Two weeks ago, NBC put up $600 million to do as many as 50 NBA games in each of the next four seasons -- as many as the cable networks are doing.

A few weeks before that, CBS bid more than a billion to do baseball next season -- 16 regular-season Saturday games, plus as many as 22 others.

All that, for free . . . more or less.

Of course, the word “free” is Howard’s, not mine.

Metzenbaum argues that professional sports teams get special treatment under federal law and thus have a debt to the public. He says fans who buy tickets, and those who pay taxes on sports facilities, deserve free access to the games on TV.

“The sports leagues,” he wrote, “should take steps to ensure that access to sports on TV does not depend upon an individual’s ability to pay.

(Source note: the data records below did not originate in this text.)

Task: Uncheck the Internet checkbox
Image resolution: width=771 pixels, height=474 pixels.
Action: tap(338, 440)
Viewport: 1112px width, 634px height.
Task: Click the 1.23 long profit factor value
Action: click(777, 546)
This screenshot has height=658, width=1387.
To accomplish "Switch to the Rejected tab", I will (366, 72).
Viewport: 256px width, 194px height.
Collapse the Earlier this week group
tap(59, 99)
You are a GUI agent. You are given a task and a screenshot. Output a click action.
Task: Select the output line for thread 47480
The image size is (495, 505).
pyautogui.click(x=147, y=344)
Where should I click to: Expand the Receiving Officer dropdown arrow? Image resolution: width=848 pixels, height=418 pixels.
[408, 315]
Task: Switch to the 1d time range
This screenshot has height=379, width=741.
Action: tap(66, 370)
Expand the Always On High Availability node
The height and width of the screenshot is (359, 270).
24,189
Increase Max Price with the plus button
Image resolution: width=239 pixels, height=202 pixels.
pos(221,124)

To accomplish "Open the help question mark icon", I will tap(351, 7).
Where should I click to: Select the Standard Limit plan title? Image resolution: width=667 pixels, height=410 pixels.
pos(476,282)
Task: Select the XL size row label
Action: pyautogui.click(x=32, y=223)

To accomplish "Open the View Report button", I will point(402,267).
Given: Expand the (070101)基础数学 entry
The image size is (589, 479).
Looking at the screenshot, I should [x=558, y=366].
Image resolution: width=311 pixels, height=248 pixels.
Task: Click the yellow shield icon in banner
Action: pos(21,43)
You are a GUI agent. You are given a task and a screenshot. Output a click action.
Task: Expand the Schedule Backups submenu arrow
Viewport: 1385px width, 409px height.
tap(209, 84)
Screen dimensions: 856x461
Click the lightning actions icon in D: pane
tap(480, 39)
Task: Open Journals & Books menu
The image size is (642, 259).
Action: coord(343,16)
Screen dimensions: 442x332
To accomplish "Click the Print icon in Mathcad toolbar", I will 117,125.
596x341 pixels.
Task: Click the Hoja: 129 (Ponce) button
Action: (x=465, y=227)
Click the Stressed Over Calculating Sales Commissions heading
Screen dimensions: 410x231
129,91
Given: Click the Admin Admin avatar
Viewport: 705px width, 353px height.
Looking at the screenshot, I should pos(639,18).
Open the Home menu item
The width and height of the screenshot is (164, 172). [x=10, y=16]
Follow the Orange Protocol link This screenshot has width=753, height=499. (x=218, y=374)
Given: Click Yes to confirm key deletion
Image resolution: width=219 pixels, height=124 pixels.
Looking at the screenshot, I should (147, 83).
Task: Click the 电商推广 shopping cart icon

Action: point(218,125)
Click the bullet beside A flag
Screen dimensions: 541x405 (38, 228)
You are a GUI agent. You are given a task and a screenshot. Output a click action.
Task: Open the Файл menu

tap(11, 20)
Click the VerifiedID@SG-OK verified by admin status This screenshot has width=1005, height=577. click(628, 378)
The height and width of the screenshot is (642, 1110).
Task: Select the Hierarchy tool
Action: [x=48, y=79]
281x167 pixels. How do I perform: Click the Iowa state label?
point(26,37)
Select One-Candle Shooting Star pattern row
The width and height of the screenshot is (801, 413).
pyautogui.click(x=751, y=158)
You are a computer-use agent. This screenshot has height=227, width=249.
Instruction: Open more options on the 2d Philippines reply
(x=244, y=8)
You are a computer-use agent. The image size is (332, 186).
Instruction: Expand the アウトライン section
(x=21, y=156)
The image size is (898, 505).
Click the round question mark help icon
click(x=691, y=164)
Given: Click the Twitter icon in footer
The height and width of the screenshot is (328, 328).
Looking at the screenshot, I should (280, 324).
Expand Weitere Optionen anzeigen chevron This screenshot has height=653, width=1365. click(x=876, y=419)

If they won’t, Congress may do it for them.”

Over my dead body, Howard.

What about people who can’t afford a TV?

Do we kill the B-2 and spend the dough on TVs for the homeless?

And what’s free TV, anyhow?

“Free TV” programs are financed by sponsors. All those millions and billions are paid off by firms that make cars, beer and panty hose. To make the extra dough to pay for those ads, they hike the price of their products.

You either pay the cable company or you pay the supermarket.

What’s the difference?

As for those “ominous” signs, Metzenbaum’s “ghost” seems confused.

There were 30 regular-season broadcasts last season, not 40. There aren’t 40 Saturdays in the baseball season. There are also the local TV packages augmenting the networks and pay-per-view. More than 100 San Francisco Giants games were available last season in its part of the world.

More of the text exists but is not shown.